**SOURCE DATA**
=====

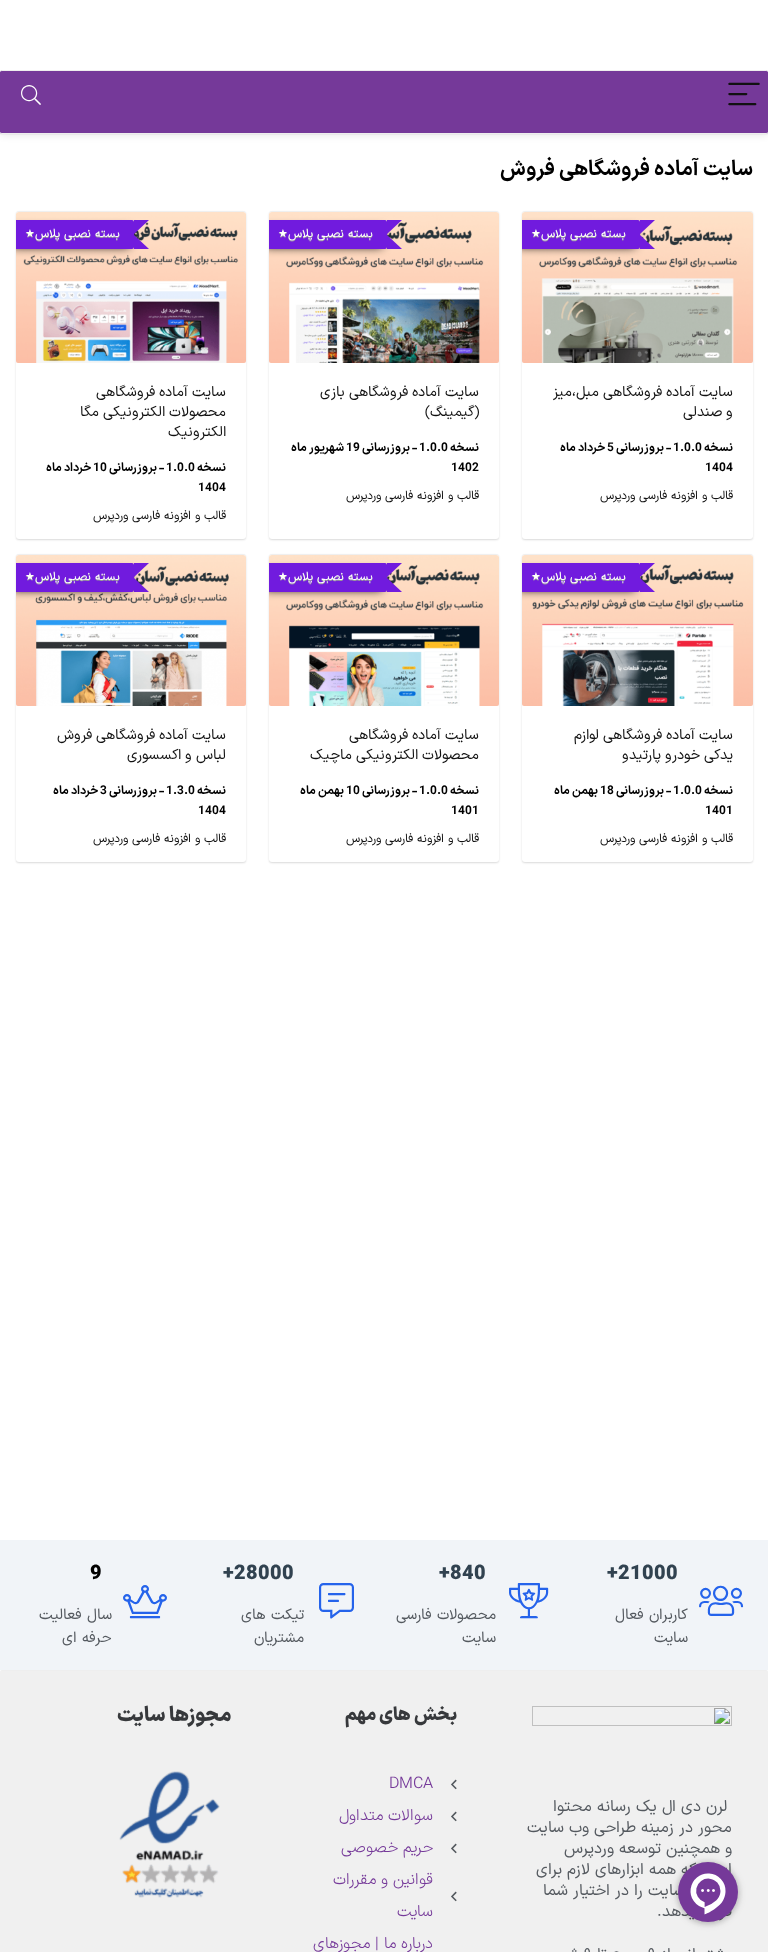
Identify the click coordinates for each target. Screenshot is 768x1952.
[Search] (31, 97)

=====

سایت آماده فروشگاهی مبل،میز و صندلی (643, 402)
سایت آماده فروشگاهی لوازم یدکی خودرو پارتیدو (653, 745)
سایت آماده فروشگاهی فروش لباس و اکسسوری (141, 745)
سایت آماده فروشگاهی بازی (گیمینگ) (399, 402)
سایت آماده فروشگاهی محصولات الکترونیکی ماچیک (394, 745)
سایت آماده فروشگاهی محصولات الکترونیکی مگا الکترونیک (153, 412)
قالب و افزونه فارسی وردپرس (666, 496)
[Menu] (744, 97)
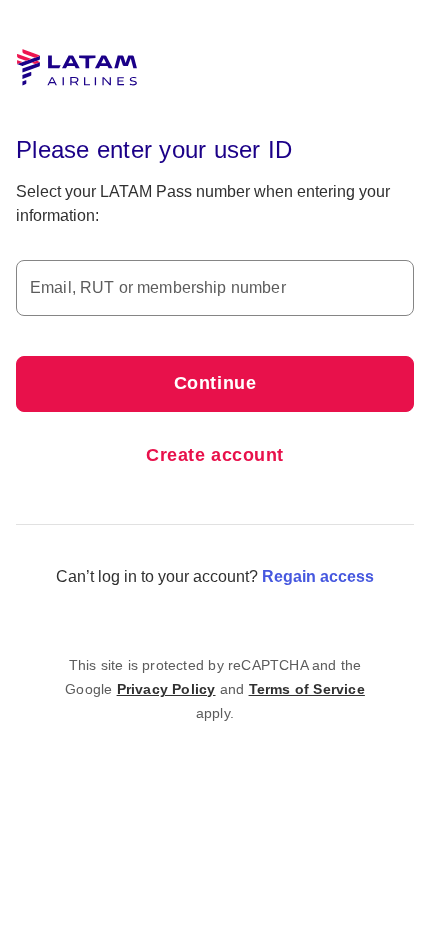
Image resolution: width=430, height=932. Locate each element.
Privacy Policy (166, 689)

=====

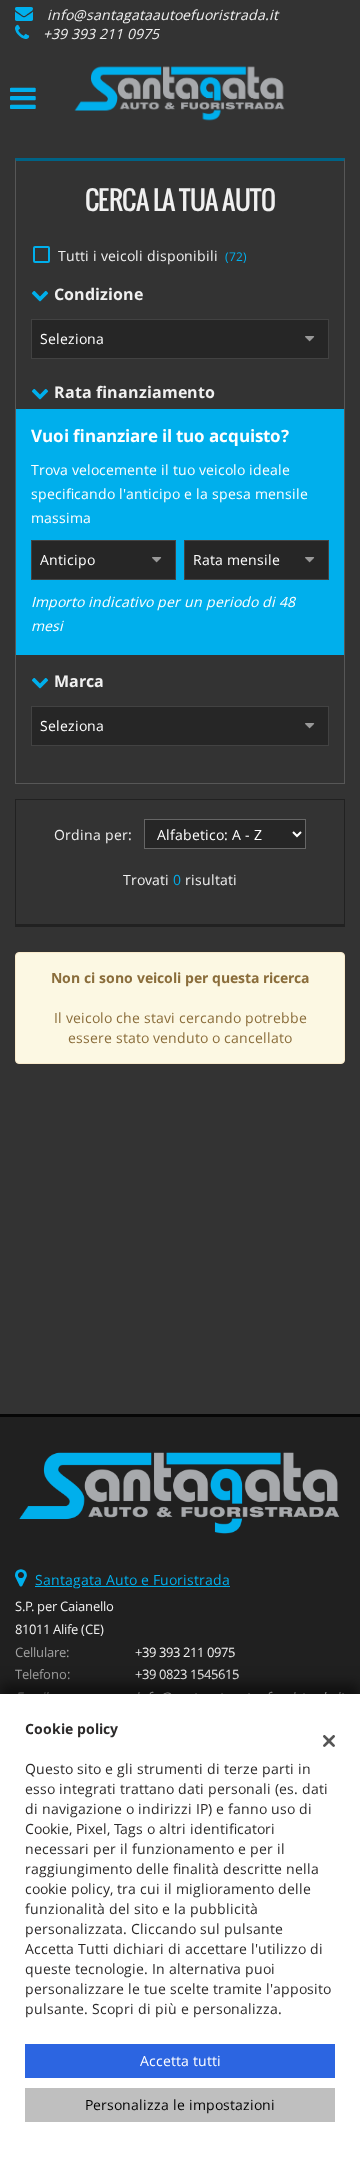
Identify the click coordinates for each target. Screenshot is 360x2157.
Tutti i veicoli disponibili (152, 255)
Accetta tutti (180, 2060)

=====

**ABOUT THIS TASK**
Your task for the entries above: copy exactly the span starting with the line with "Screenshot is 768x1952." and going on through the line with "[Search] (31, 97)", both lines included, and nothing else.

**RESULT BELOW**
Identify the click coordinates for each target. Screenshot is 768x1952.
[Search] (31, 97)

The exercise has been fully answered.